* begin *

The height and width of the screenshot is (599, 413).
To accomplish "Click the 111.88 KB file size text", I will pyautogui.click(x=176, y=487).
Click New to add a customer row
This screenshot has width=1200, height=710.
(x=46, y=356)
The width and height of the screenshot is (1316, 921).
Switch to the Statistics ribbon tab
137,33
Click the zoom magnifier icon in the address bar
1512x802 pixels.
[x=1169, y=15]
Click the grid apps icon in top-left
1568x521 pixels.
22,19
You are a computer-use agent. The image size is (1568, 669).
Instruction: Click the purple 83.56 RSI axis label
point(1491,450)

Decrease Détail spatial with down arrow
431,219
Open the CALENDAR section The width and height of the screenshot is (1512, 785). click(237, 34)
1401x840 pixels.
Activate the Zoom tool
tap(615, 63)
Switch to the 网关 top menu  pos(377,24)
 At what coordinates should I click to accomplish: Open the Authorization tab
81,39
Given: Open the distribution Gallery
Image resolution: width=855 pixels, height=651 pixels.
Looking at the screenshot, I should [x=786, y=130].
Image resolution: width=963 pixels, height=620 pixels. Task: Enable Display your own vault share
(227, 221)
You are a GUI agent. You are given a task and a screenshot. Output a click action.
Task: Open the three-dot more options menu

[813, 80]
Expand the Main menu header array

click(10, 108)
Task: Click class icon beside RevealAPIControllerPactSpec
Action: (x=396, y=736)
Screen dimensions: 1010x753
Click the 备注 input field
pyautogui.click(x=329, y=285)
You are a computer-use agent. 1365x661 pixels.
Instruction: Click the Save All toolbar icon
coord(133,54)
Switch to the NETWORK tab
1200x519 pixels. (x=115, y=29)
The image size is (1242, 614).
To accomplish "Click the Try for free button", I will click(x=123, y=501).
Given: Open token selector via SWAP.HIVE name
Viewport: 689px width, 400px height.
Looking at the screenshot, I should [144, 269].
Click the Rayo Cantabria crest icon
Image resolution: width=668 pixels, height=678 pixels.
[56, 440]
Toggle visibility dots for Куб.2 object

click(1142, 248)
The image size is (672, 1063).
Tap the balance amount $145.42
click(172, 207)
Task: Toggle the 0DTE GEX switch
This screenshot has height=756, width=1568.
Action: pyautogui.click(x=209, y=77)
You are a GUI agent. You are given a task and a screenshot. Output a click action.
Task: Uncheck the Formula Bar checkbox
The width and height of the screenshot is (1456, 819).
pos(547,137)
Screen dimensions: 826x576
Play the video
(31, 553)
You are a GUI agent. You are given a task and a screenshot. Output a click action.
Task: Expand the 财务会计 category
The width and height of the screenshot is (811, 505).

* end *

> _Set task_
Could you reproduce the entire listing above line for line, without changing a single character?

> _Solution for this problem_
The height and width of the screenshot is (599, 413).
To accomplish "Click the 111.88 KB file size text", I will pyautogui.click(x=176, y=487).
Click New to add a customer row
This screenshot has width=1200, height=710.
(x=46, y=356)
The width and height of the screenshot is (1316, 921).
Switch to the Statistics ribbon tab
137,33
Click the zoom magnifier icon in the address bar
1512x802 pixels.
[x=1169, y=15]
Click the grid apps icon in top-left
1568x521 pixels.
22,19
You are a computer-use agent. The image size is (1568, 669).
Instruction: Click the purple 83.56 RSI axis label
point(1491,450)

Decrease Détail spatial with down arrow
431,219
Open the CALENDAR section The width and height of the screenshot is (1512, 785). click(237, 34)
1401x840 pixels.
Activate the Zoom tool
tap(615, 63)
Switch to the 网关 top menu  pos(377,24)
 At what coordinates should I click to accomplish: Open the Authorization tab
81,39
Given: Open the distribution Gallery
Image resolution: width=855 pixels, height=651 pixels.
Looking at the screenshot, I should [x=786, y=130].
Image resolution: width=963 pixels, height=620 pixels. Task: Enable Display your own vault share
(227, 221)
You are a GUI agent. You are given a task and a screenshot. Output a click action.
Task: Open the three-dot more options menu

[813, 80]
Expand the Main menu header array

click(10, 108)
Task: Click class icon beside RevealAPIControllerPactSpec
Action: (x=396, y=736)
Screen dimensions: 1010x753
Click the 备注 input field
pyautogui.click(x=329, y=285)
You are a computer-use agent. 1365x661 pixels.
Instruction: Click the Save All toolbar icon
coord(133,54)
Switch to the NETWORK tab
1200x519 pixels. (x=115, y=29)
The image size is (1242, 614).
To accomplish "Click the Try for free button", I will click(x=123, y=501).
Given: Open token selector via SWAP.HIVE name
Viewport: 689px width, 400px height.
Looking at the screenshot, I should [144, 269].
Click the Rayo Cantabria crest icon
Image resolution: width=668 pixels, height=678 pixels.
[56, 440]
Toggle visibility dots for Куб.2 object

click(1142, 248)
The image size is (672, 1063).
Tap the balance amount $145.42
click(172, 207)
Task: Toggle the 0DTE GEX switch
This screenshot has height=756, width=1568.
Action: pyautogui.click(x=209, y=77)
You are a GUI agent. You are given a task and a screenshot. Output a click action.
Task: Uncheck the Formula Bar checkbox
The width and height of the screenshot is (1456, 819).
pos(547,137)
Screen dimensions: 826x576
Play the video
(31, 553)
You are a GUI agent. You are given a task and a screenshot. Output a click action.
Task: Expand the 财务会计 category
The width and height of the screenshot is (811, 505).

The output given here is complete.